Message window 23 displays an error message or a status log message thereon.
Here, signal administrating window 21 may also serve as signal connection setting window 22. On signal connection setting window 22, a variable to be connected can be selected from a setting file or a variable list for each simulation tool which list has been obtained from each of cooperative module 17 and 19.
Further, administrating unit 9 (GUI 12) can display a state of signal recording (recording signals) in IO field section 14 on signal administrating window 21 or signal connection setting window 22 (i.e., a monitor (not shown) connected to administrating unit 9). Further, if information about all the signals is displayed all the time, the displaying greatly loads the system, which is solved by displaying value of signals selected. Signals can be expressed by numbers (letter strings) or alternatively by graph.
Administrating unit 9, the above execution controlling tool, or an independent log tool can memorize time history of DB memory server 13. In other words, administrating unit 9, the above execution controlling tool or the independent log tool functions as a memorizing section which memorizes time history of DB memory server 13. This function makes it possible to grasp a state of a signal when an error occurs during verification and to judge the validity of an automatic test.

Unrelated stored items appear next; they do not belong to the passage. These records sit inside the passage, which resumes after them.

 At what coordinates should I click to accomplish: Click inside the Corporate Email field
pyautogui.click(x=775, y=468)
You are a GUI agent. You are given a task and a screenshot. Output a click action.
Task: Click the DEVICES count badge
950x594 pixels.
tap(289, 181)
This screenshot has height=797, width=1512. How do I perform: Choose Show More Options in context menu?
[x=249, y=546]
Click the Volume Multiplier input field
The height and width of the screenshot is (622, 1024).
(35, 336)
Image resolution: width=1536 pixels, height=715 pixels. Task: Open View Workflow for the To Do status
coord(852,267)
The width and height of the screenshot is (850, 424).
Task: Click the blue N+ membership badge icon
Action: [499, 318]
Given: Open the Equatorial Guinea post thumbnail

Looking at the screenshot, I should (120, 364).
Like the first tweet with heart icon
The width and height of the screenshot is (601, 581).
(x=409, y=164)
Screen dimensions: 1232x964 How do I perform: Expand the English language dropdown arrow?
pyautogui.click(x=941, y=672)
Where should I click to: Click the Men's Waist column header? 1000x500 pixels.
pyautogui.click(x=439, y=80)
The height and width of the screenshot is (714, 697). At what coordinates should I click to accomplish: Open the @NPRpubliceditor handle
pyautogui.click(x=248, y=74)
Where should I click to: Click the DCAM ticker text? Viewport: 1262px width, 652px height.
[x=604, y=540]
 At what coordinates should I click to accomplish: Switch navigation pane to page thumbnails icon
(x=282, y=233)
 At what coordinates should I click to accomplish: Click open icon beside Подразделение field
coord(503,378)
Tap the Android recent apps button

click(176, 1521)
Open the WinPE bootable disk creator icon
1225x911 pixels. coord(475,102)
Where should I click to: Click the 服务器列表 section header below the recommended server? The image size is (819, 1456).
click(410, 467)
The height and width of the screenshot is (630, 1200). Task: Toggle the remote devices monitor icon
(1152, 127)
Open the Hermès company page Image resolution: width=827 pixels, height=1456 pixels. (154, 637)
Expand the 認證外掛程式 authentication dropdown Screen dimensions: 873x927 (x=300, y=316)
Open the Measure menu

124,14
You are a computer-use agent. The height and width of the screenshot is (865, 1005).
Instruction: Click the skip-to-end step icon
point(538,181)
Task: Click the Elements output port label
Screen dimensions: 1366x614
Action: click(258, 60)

Further, use of the time history as an input to the execution controlling tool reproduces the verification.
As detailed above, the first object of the first embodiment and a second embodiment described below of the present invention is to provide a program cooperative system which includes a number of application programs and in which a combination of application programs to be used can be modified according to purpose with ease, ensuring good throughput. The second object is to provide a system in which application programs different in synchronization interval efficiently cooperate with one another. The third object is to provide a program cooperative system with superior operability.
To attain the above objects, the first embodiment provides a cooperative simulation system comprising: a database memory server 13 memorizing and relaying data; a plurality of simulation tools 16, 18 each of which includes a cooperative module 17, 19 for writing data into and reading data from the database memory server 13; and a administrating unit 9 setting the database memory server 13 and the plurality of simulation tools 16, 18 and administrating operations performed by the database memory server 13 and the plurality of simulation tools 16, 18, wherein simulation is executed by the plurality of simulation tools 16, 18 in cooperation with one another.
Data reading and writing via the database memory server 13 realizes cooperation among a number of simulators or development tools. In addition, the cooperation can be accomplished in the same rate as memory access.
In the cooperative simulation system of the first embodiment of the present invention, the database memory server 13 includes: an IO (Input/Output) field section 14 memorizing one or more variables in relation to the simulation; and a timer section 15 memorizing information for is synchronization of the plurality of simulation tools 16, 18. With this configuration, data can be read or written easily by the simulation tools 16, 18 in synchronization one another.
Additionally, in the cooperative simulation system of the first embodiment, the timer section 15 includes a plurality of counters, corresponding one to each of the plurality of simulation tools 16, 18, and the greatest common divisor of synchronization intervals of the plurality of simulation tools 16, 18 are used as the minimum synchronization interval of the plurality of counters. That causes the plurality of simulation tools different in synchronization intervals to cooperate in synchronization with one another.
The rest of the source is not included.